Minimax with Α/Β Pruning

See also principal variation search.

This page used to begin at What search trees look like. If someone directed you to this page, you may want to begin at that section.

Sections Notation Values returned by search Kinds of nodes What search trees look like Predicting the kind of a successor node

# Notation

We’ll notate the successors of a node p with ps₀, ps₁, and so on. We’ll notate the initial value of alpha (the parameter of the search of p) with pα₀, the value of alpha before the n-th successor is searched with pα_n, and the value of alpha after the n-th successor is searched with pα_n+1, so that ps₀α₀ = −pβ and ps₀β = −pα₀, and more generally, ps_nα₀ = −pβ and ps_nβ = −pα_n.

When we’re discussing only one node and its successors — where p is obvious from context — we’ll omit p and simply write these as s_nα₀ = −β and s_nβ = −α_n.

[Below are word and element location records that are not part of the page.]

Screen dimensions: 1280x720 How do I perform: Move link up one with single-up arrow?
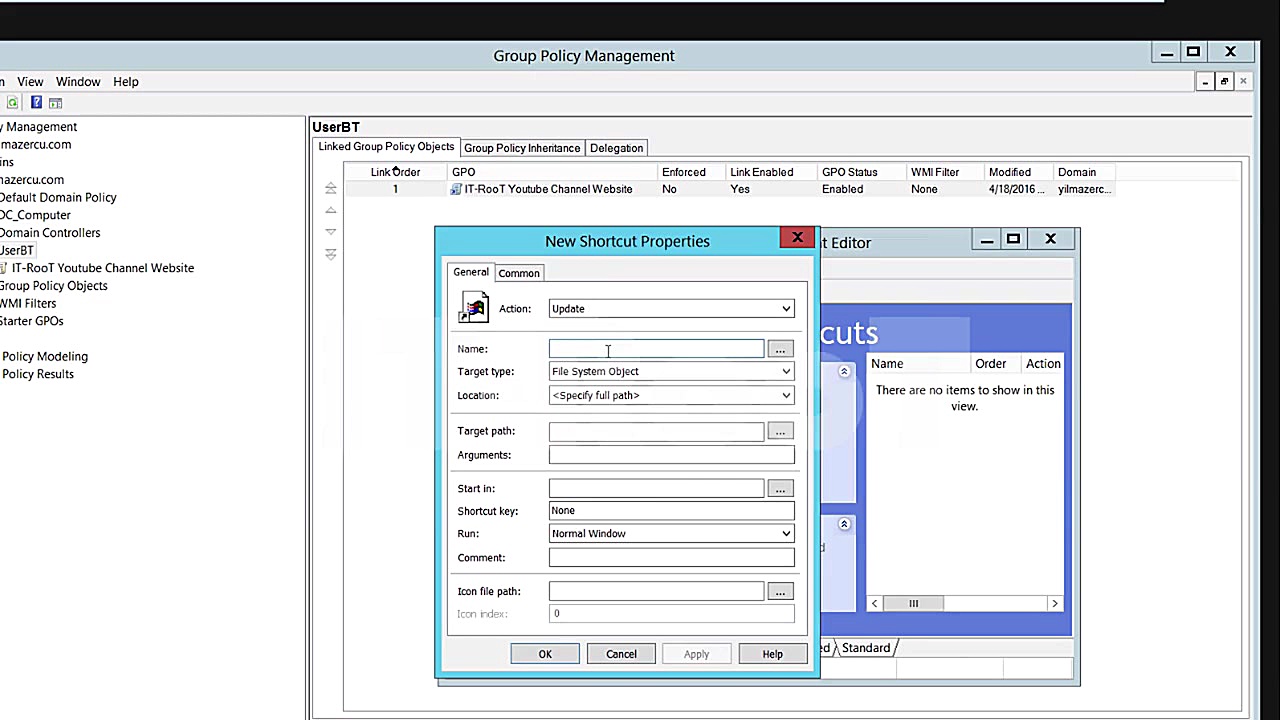(330, 210)
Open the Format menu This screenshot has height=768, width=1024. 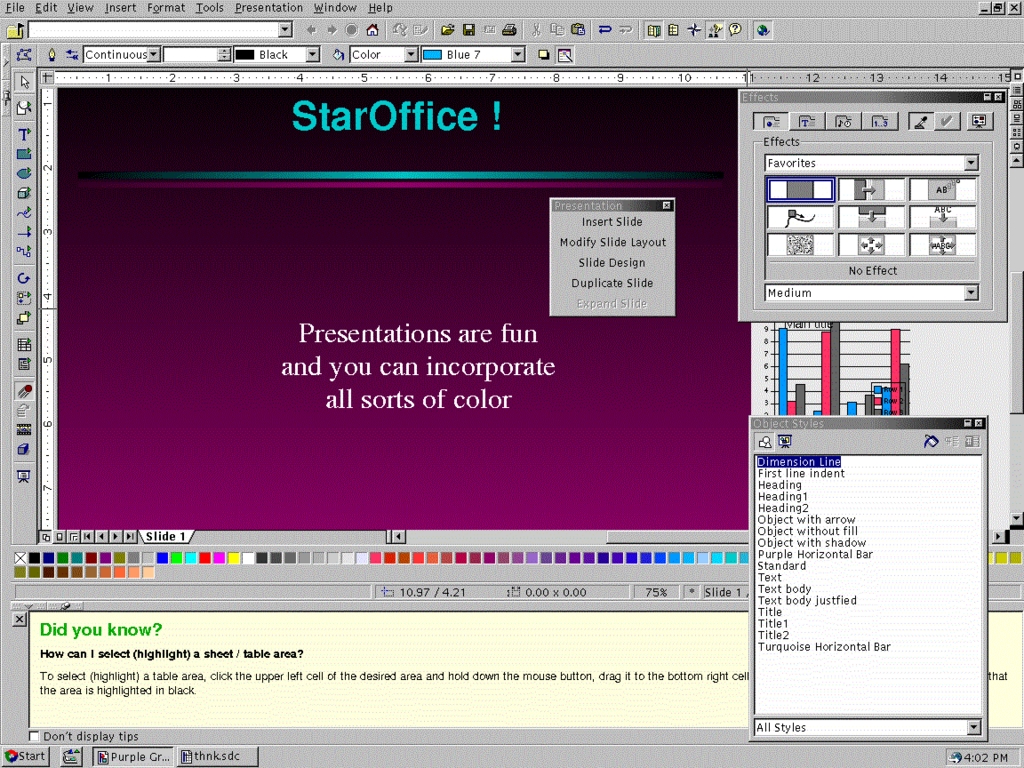(x=166, y=7)
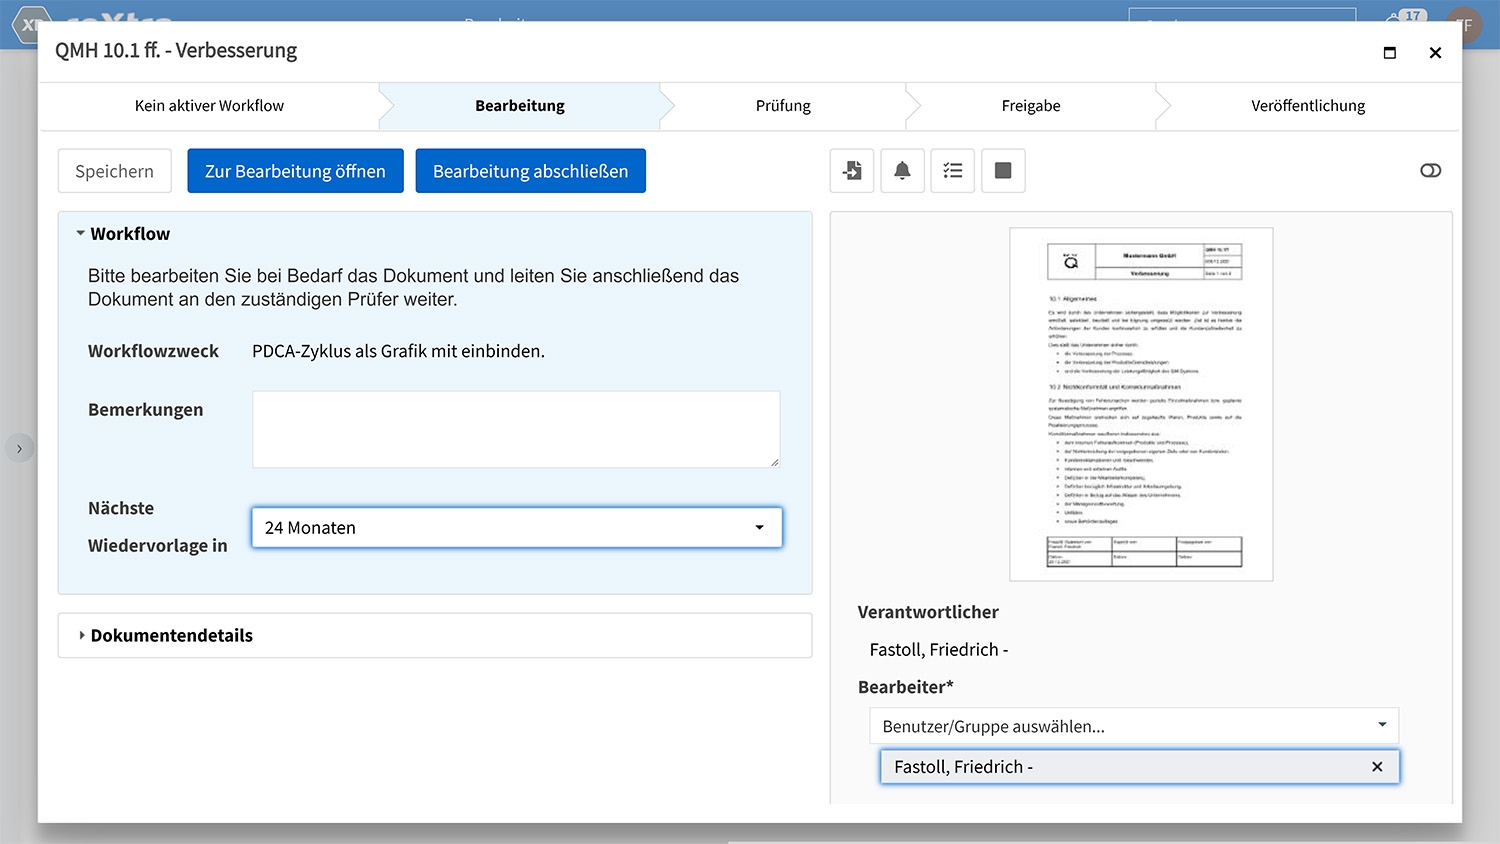Maximize the QMH 10.1 dialog
This screenshot has width=1500, height=844.
(1389, 53)
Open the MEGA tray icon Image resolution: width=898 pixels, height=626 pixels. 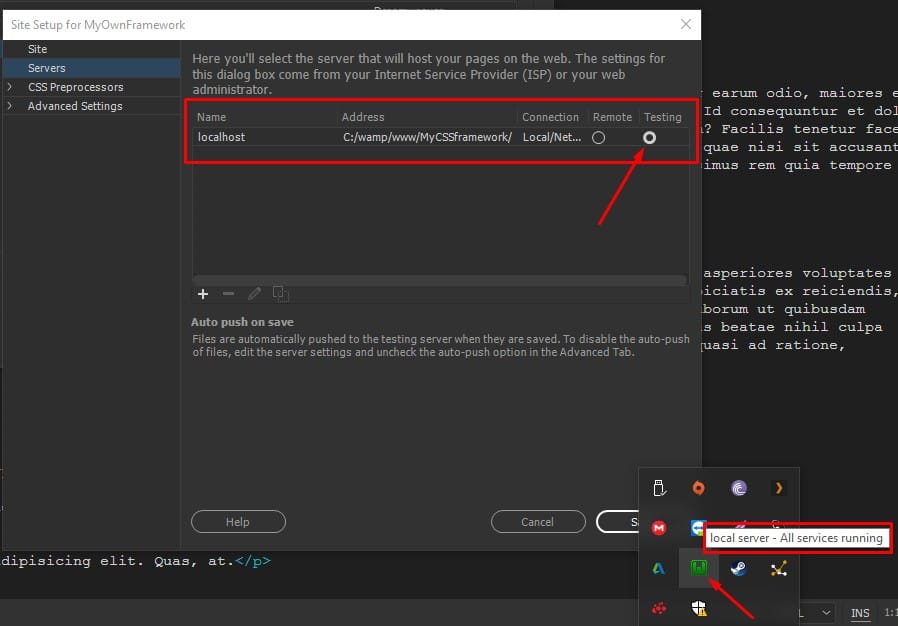click(659, 528)
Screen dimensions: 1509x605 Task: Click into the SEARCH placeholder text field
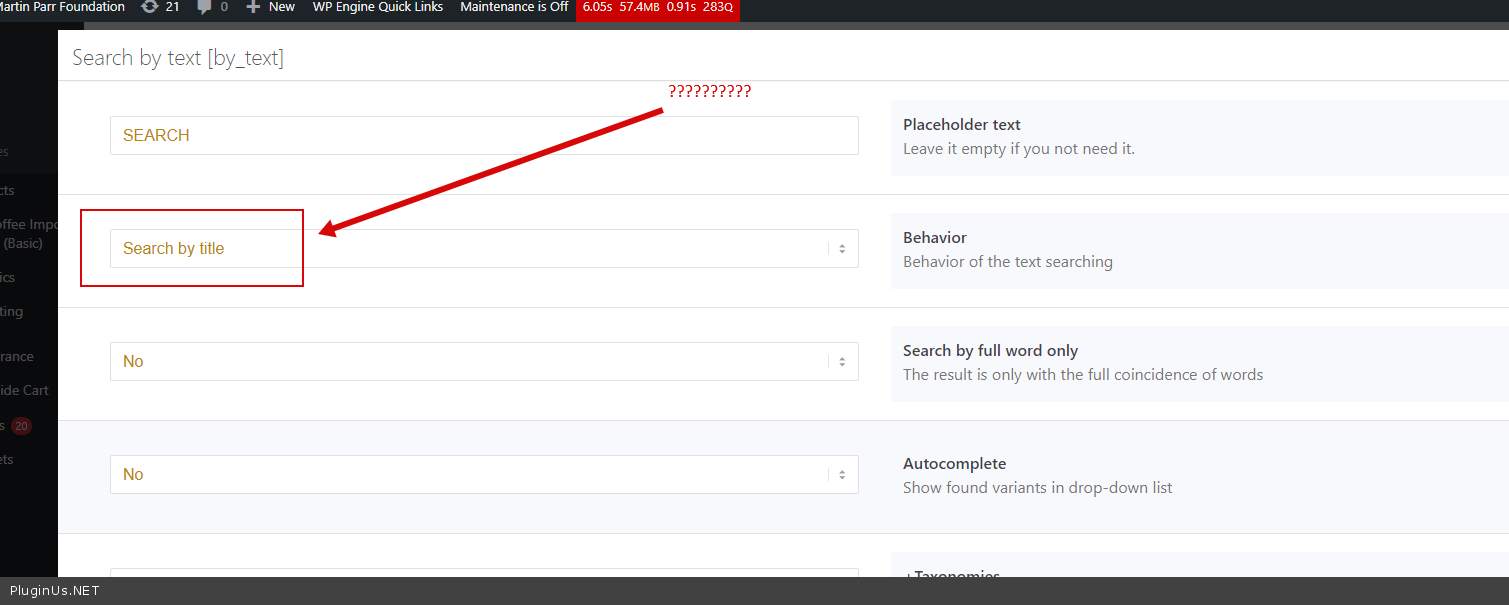coord(484,136)
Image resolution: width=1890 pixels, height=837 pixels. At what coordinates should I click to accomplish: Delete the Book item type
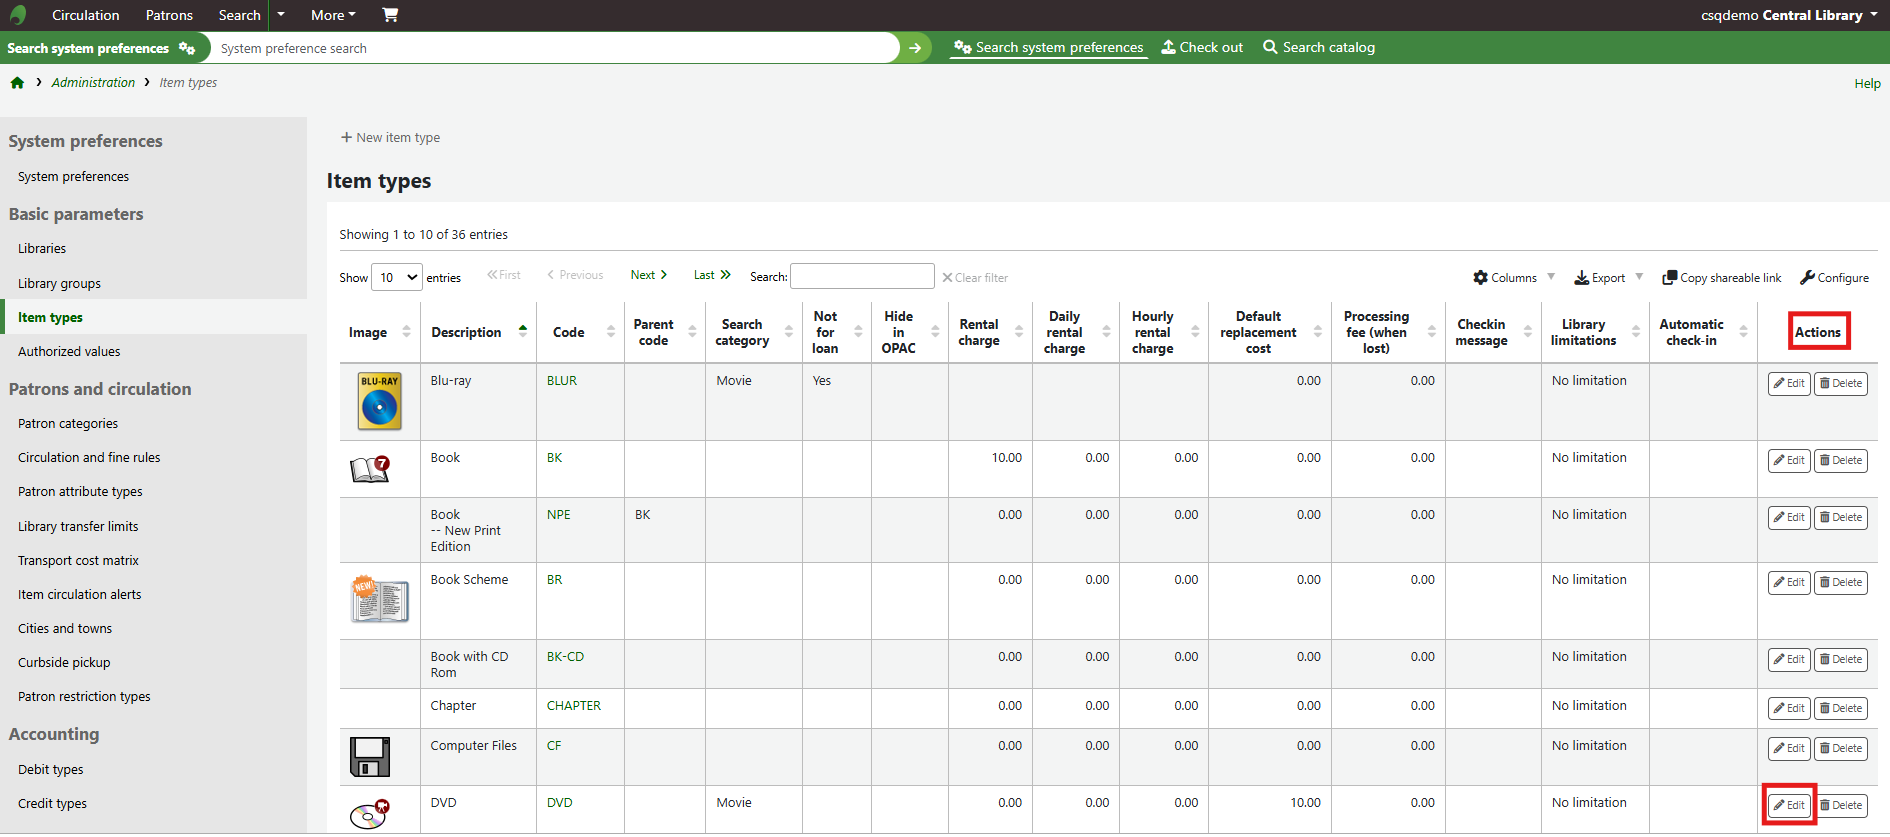coord(1840,460)
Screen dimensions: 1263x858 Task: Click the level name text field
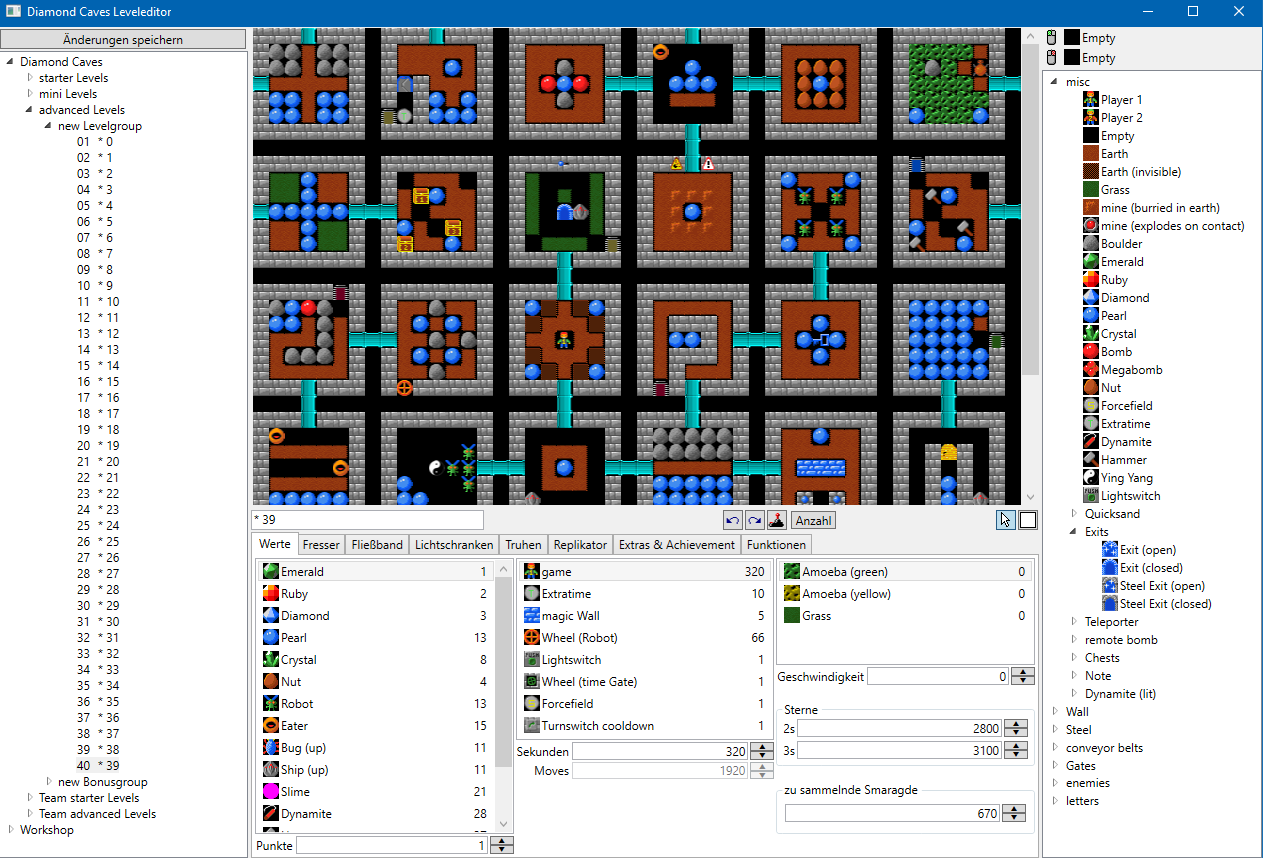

We’ll write pr for the return value of the search of p and write pc_n for the maximum of −ps_kr for k in 0, ..., n (the “best so far”), so that pr = pc_L = max(−ps_kr for k in 0, ..., L) where L is the index of the last successor of p that was searched.

Minimax with α/β pruning is then

def search(p, α₀, β) return evaluation(p) if p has no successors r ← unknown for n in 0, ..., | successors(p) | − 1 s_nr = search(s_n, −β, −α_n) c_n = (max(c_n−1, −s_nr) unless n = 0 then −s_nr) r ← c_n break if β * r α_n+1 = max(α_n, −s_nr) end return r end

where * is either ≤ or < as will be discussed below.

Note that we break before alpha is updated (in other words, we never define α_n+1 when the n-th successor causes a cutoff) in order to maintain the invariant that values of alpha are always less than or equal to beta. This is fairly irrelevant, as α_L+1 is not used in any case.

We’ll notate the score of p as pe. We’ll always use “score” to refer to an evaluation (for terminal nodes) or the theoretical result of a minimax search without α/β pruning. We will not use it a synonym for the return value of a search with pruning.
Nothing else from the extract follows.